I found this explanation of Why Millennials are Leaving the Church fascinating. The author, a woman of 33, is the age of my children, and her statements ring true for me. She says what her friends want and need from the church is not about style. The typical church response when working to attract younger members of “edgier music, more casual services, a coffee shop in the fellowship hall, a pastor who wears skinny jeans, an updated Web site that includes online giving” don’t help, she says. Instead, she suggests, millennials are often drawn to high-church traditions (and she specifically mentions the Episcopal Church) when they sense the members of the church have the right substance:
We want an end to the culture wars. We want a truce between science and faith. We want to be known for what we stand for, not what we are against.

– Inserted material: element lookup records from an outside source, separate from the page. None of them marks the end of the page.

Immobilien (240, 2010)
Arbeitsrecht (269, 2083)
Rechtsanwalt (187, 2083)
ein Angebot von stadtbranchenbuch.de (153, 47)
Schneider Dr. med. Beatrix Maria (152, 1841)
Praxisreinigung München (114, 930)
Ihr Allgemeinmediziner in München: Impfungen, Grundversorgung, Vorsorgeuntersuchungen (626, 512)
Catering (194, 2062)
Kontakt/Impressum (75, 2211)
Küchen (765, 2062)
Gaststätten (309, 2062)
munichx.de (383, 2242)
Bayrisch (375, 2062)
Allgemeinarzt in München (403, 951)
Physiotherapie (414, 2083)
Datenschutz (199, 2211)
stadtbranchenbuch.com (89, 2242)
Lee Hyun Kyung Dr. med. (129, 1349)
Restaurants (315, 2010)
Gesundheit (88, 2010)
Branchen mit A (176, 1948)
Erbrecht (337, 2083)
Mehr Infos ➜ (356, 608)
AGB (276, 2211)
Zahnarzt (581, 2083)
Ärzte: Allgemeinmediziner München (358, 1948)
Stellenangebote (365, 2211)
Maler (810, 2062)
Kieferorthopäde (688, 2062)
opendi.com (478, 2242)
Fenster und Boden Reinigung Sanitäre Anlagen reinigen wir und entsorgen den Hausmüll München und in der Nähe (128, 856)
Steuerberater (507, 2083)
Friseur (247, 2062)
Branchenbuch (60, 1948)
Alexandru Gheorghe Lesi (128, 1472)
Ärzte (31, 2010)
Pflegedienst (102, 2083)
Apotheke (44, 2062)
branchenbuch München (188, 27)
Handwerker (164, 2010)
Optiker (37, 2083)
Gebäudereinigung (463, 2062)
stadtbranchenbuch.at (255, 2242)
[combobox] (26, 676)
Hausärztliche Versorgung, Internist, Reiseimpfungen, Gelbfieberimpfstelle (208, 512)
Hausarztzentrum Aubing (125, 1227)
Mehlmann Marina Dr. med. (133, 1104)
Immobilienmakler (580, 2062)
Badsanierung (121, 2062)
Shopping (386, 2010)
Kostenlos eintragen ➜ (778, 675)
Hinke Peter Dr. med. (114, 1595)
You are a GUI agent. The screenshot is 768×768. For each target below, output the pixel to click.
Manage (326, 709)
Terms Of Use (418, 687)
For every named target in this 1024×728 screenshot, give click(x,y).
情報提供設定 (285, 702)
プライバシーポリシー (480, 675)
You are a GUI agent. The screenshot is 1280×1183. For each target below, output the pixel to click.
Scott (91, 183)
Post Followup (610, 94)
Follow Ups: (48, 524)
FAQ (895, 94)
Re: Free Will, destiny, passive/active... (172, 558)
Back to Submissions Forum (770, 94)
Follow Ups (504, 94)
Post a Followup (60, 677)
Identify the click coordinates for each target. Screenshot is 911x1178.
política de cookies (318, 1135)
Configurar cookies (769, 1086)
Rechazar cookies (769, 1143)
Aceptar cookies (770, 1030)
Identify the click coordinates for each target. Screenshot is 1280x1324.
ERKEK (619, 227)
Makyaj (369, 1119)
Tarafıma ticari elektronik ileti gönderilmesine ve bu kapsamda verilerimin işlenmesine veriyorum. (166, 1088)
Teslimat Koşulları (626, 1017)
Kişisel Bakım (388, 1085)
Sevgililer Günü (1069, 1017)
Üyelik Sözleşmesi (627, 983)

We want to ask questions that don’t have predetermined answers.
We want churches that emphasize an allegiance to the kingdom of God over an allegiance to a single political party or a single nation.
We want our LGBT friends to feel truly welcome in our faith communities.
We want to be challenged to live lives of holiness, not only when it comes to sex, but also when it comes to living simply, caring for the poor and oppressed, pursuing reconciliation, engaging in creation care and becoming peacemakers.
You can’t hand us a latte and then go about business as usual and expect us to stick around. We’re not leaving the church because we don’t find the cool factor there; we’re leaving the church because we don’t find Jesus there.
I hear much in her words that encourages me and much that convicts me. How about you?